SOURCE RECORDS:
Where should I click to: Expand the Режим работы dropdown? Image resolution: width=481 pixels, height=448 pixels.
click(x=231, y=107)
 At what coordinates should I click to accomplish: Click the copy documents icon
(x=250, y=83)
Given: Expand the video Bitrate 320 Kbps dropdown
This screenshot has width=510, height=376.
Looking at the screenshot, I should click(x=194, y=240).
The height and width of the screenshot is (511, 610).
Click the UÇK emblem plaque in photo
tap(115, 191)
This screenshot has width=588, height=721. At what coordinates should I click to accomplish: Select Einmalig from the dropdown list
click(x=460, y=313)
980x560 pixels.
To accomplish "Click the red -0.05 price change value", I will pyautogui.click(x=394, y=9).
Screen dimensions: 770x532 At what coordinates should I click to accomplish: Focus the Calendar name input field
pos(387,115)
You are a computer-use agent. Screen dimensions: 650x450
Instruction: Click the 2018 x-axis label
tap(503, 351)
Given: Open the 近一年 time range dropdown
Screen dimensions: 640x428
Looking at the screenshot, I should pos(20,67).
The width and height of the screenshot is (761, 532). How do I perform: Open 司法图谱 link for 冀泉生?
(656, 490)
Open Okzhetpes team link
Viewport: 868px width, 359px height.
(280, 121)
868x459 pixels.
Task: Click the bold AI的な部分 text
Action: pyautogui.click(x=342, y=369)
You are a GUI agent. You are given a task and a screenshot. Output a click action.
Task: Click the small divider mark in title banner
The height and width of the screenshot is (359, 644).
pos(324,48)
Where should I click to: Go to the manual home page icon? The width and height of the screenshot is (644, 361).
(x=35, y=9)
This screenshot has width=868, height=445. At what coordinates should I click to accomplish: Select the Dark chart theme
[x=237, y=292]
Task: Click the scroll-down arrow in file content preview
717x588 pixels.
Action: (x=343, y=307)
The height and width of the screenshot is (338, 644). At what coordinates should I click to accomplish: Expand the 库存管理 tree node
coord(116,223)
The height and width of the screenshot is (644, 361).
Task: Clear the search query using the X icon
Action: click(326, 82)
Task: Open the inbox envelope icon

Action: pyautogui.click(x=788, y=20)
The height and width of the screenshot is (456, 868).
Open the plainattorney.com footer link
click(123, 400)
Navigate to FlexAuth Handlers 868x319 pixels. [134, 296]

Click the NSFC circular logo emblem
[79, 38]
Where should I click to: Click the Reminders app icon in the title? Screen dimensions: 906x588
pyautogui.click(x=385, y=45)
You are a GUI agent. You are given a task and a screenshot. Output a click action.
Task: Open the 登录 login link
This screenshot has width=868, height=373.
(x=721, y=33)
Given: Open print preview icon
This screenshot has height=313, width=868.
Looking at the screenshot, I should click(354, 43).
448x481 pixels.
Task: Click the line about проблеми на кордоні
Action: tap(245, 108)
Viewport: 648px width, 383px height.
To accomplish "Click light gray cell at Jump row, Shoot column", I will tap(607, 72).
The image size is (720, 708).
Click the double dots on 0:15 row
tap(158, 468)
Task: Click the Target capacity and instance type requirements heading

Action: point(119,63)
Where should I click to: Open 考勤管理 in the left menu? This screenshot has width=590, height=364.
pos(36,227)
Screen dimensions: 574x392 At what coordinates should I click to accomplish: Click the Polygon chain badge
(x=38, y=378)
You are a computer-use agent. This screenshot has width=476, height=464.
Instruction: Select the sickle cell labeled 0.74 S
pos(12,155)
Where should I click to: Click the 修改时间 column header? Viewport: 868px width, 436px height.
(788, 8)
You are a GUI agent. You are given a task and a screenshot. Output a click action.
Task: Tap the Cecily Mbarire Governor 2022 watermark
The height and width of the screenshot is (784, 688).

EXERCISE REQUIREMENTS:
The whole block of entries above should be repeated exactly.

SOLUTION TO THIS TASK:
Where should I click to: Expand the Режим работы dropdown? Image resolution: width=481 pixels, height=448 pixels.
click(x=231, y=107)
 At what coordinates should I click to accomplish: Click the copy documents icon
(x=250, y=83)
Given: Expand the video Bitrate 320 Kbps dropdown
This screenshot has width=510, height=376.
Looking at the screenshot, I should click(x=194, y=240).
The height and width of the screenshot is (511, 610).
Click the UÇK emblem plaque in photo
tap(115, 191)
This screenshot has width=588, height=721. At what coordinates should I click to accomplish: Select Einmalig from the dropdown list
click(x=460, y=313)
980x560 pixels.
To accomplish "Click the red -0.05 price change value", I will pyautogui.click(x=394, y=9).
Screen dimensions: 770x532 At what coordinates should I click to accomplish: Focus the Calendar name input field
pos(387,115)
You are a computer-use agent. Screen dimensions: 650x450
Instruction: Click the 2018 x-axis label
tap(503, 351)
Given: Open the 近一年 time range dropdown
Screen dimensions: 640x428
Looking at the screenshot, I should pos(20,67).
The width and height of the screenshot is (761, 532). How do I perform: Open 司法图谱 link for 冀泉生?
(656, 490)
Open Okzhetpes team link
Viewport: 868px width, 359px height.
(280, 121)
868x459 pixels.
Task: Click the bold AI的な部分 text
Action: pyautogui.click(x=342, y=369)
You are a GUI agent. You are given a task and a screenshot. Output a click action.
Task: Click the small divider mark in title banner
The height and width of the screenshot is (359, 644).
pos(324,48)
Where should I click to: Go to the manual home page icon? The width and height of the screenshot is (644, 361).
(x=35, y=9)
This screenshot has width=868, height=445. At what coordinates should I click to accomplish: Select the Dark chart theme
[x=237, y=292]
Task: Click the scroll-down arrow in file content preview
717x588 pixels.
Action: (x=343, y=307)
The height and width of the screenshot is (338, 644). At what coordinates should I click to accomplish: Expand the 库存管理 tree node
coord(116,223)
The height and width of the screenshot is (644, 361).
Task: Clear the search query using the X icon
Action: click(326, 82)
Task: Open the inbox envelope icon

Action: pyautogui.click(x=788, y=20)
The height and width of the screenshot is (456, 868).
Open the plainattorney.com footer link
click(123, 400)
Navigate to FlexAuth Handlers 868x319 pixels. [134, 296]

Click the NSFC circular logo emblem
[79, 38]
Where should I click to: Click the Reminders app icon in the title? Screen dimensions: 906x588
pyautogui.click(x=385, y=45)
You are a GUI agent. You are given a task and a screenshot. Output a click action.
Task: Open the 登录 login link
This screenshot has width=868, height=373.
(x=721, y=33)
Given: Open print preview icon
This screenshot has height=313, width=868.
Looking at the screenshot, I should click(354, 43).
448x481 pixels.
Task: Click the line about проблеми на кордоні
Action: tap(245, 108)
Viewport: 648px width, 383px height.
To accomplish "Click light gray cell at Jump row, Shoot column", I will tap(607, 72).
The image size is (720, 708).
Click the double dots on 0:15 row
tap(158, 468)
Task: Click the Target capacity and instance type requirements heading

Action: point(119,63)
Where should I click to: Open 考勤管理 in the left menu? This screenshot has width=590, height=364.
pos(36,227)
Screen dimensions: 574x392 At what coordinates should I click to accomplish: Click the Polygon chain badge
(x=38, y=378)
You are a computer-use agent. This screenshot has width=476, height=464.
Instruction: Select the sickle cell labeled 0.74 S
pos(12,155)
Where should I click to: Click the 修改时间 column header? Viewport: 868px width, 436px height.
(788, 8)
You are a GUI agent. You are given a task and a screenshot. Output a click action.
Task: Tap the Cecily Mbarire Governor 2022 watermark
The height and width of the screenshot is (784, 688).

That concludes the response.